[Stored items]
▼
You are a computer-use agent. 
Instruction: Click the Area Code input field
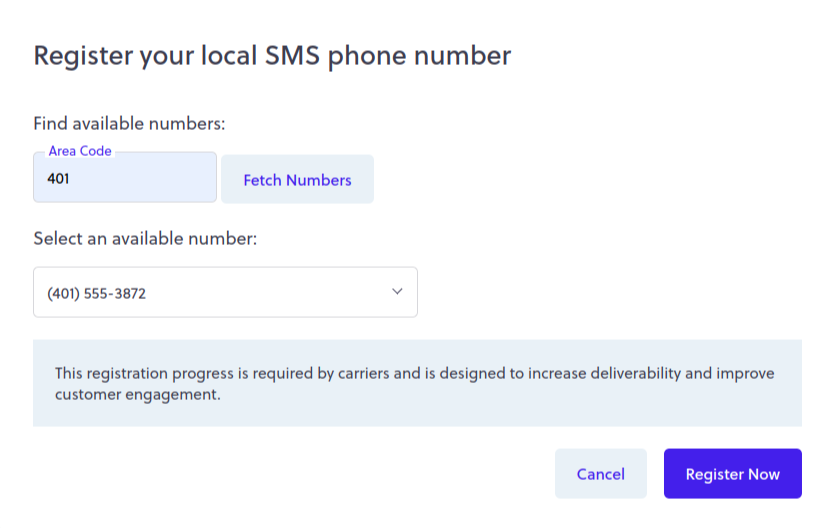pos(124,179)
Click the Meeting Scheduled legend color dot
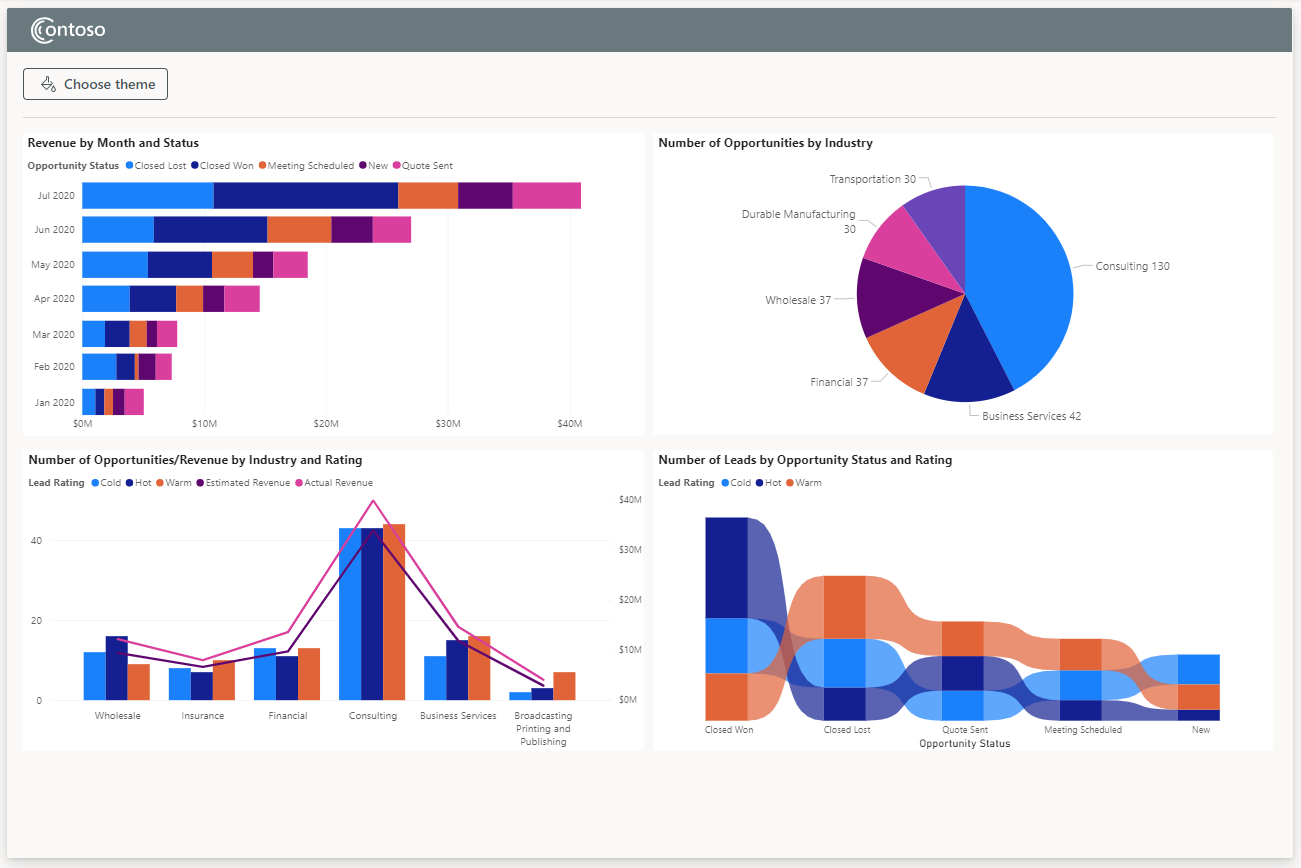The image size is (1301, 868). click(x=262, y=165)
▲
» **The task**
Repeat every entry above precisely, leaving each picture out.

» **Written response**
You are a computer-use agent. 
Instruction: Click the Area Code input field
pos(124,179)
Click the Meeting Scheduled legend color dot
The image size is (1301, 868). click(x=262, y=165)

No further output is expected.